**Consignes écrites:**
(a) Reprenez le passage du texte sur les Arabes qui commence à « Grande Encyclopédie Larousse » et se termine à « contradiction avec celui-ci. », en substituant « foules » à « masses ».
(b) Énumérez les idéologies concurrentes de l'arabisme que cite le texte sur les Arabes.

**Texte à lire:**
§ §

Grande Encyclopédie Larousse 1971-1976Éd. 1971-1976
A

Arabes (suite)

Toutes ces idées ont profondément pénétré les masses. C’est que les idéologies concurrentes se révélaient d’une puissance mobilisatrice bien plus faible en face des problèmes que les peuples arabes avaient à affronter, qu’il s’agisse de l’idéologie religieuse, des idéologies sociales ou de celles qui peuvent se former autour des affiliations étatiques ou de clan. Cela n’exclut pas la force réelle de ces affiliations de tout ordre. Mais la puissance de l’idéologie « arabiste » pousse à réinterpréter toute idéologie concurrente dans le cadre de l’arabisme, donne une mauvaise conscience quand une attitude, une action déterminée, inspirées par les autres affiliations, entrent en contradiction avec celui-ci.

§ §

**Données présentées:**
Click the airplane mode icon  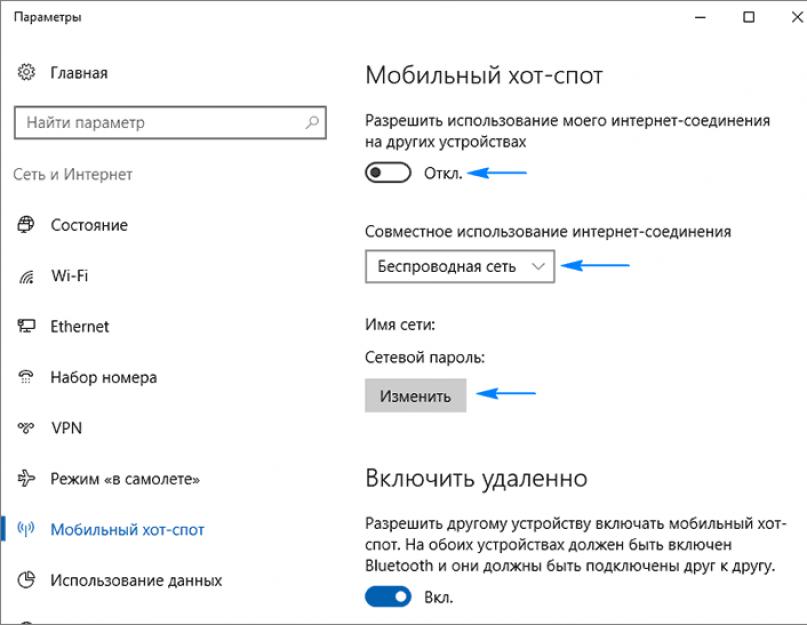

§ §

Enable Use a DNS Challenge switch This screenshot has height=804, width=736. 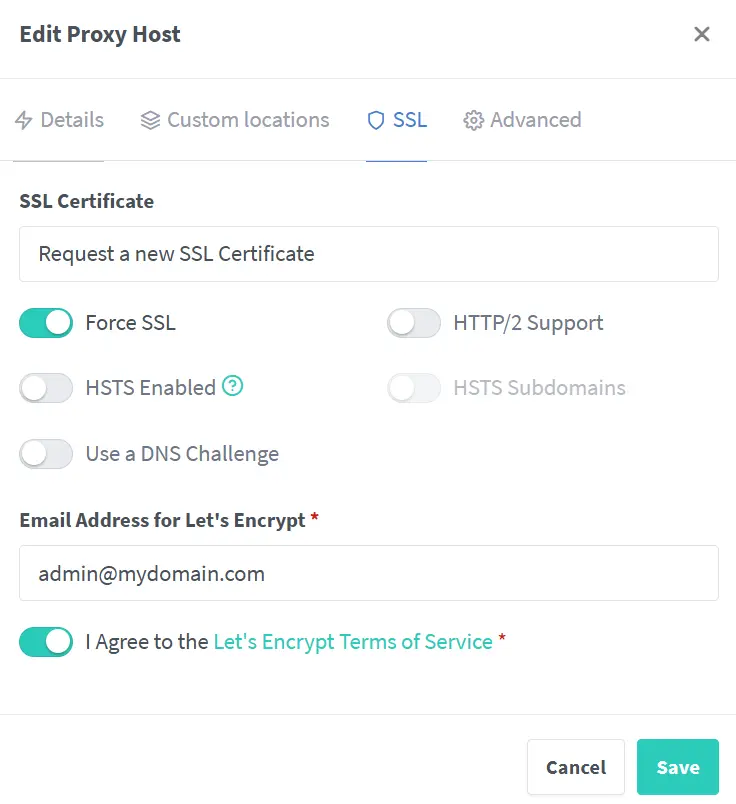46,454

§ §

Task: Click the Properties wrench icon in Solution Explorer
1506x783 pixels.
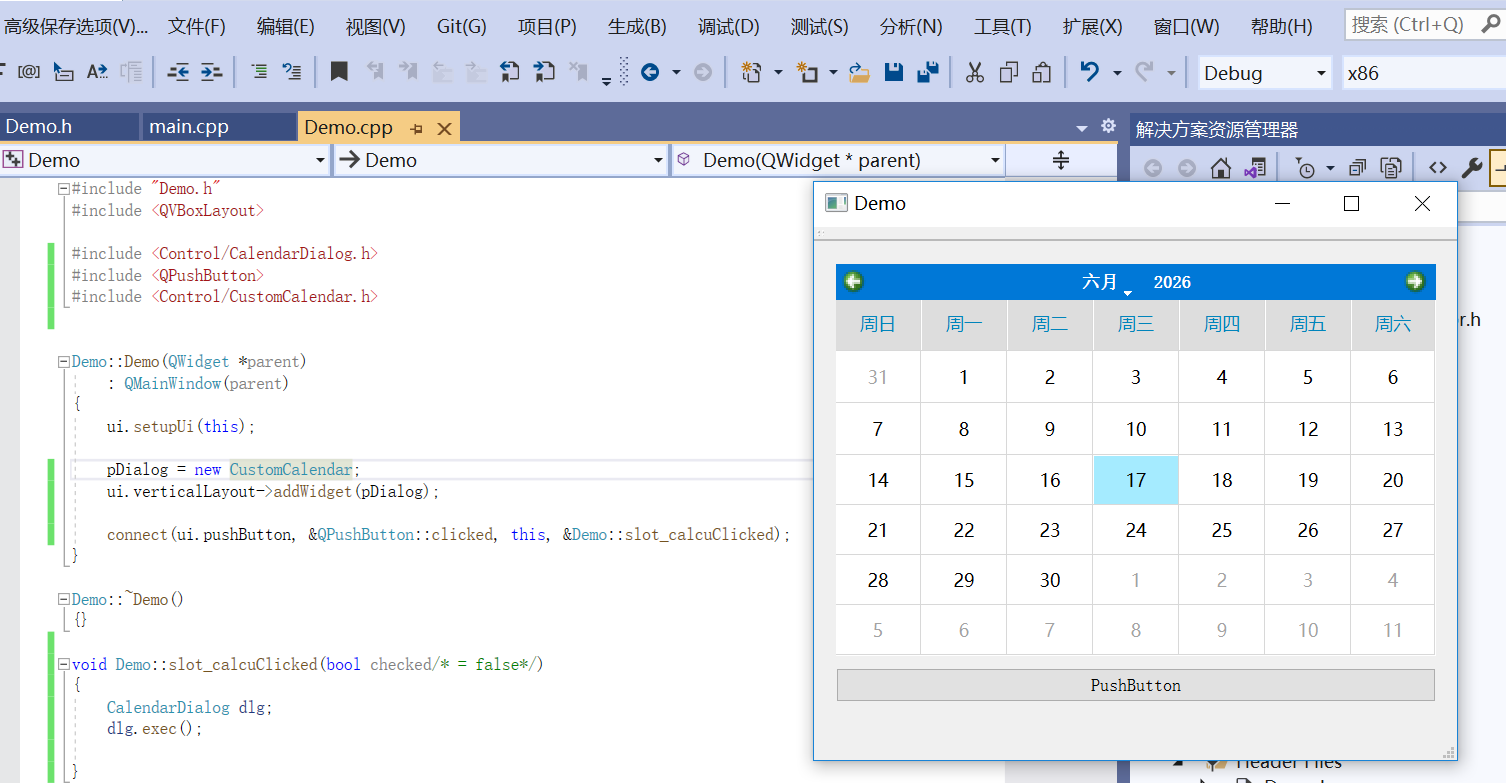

§ §

**Réponses fournies:**
(a)
Grande Encyclopédie Larousse 1971-1976Éd. 1971-1976
A

Arabes (suite)

Toutes ces idées ont profondément pénétré les foules. C’est que les idéologies concurrentes se révélaient d’une puissance mobilisatrice bien plus faible en face des problèmes que les peuples arabes avaient à affronter, qu’il s’agisse de l’idéologie religieuse, des idéologies sociales ou de celles qui peuvent se former autour des affiliations étatiques ou de clan. Cela n’exclut pas la force réelle de ces affiliations de tout ordre. Mais la puissance de l’idéologie « arabiste » pousse à réinterpréter toute idéologie concurrente dans le cadre de l’arabisme, donne une mauvaise conscience quand une attitude, une action déterminée, inspirées par les autres affiliations, entrent en contradiction avec celui-ci.

(b)
- l'idéologie religieuse
- les idéologies sociales
- les idéologies qui peuvent se former autour des affiliations étatiques ou de clan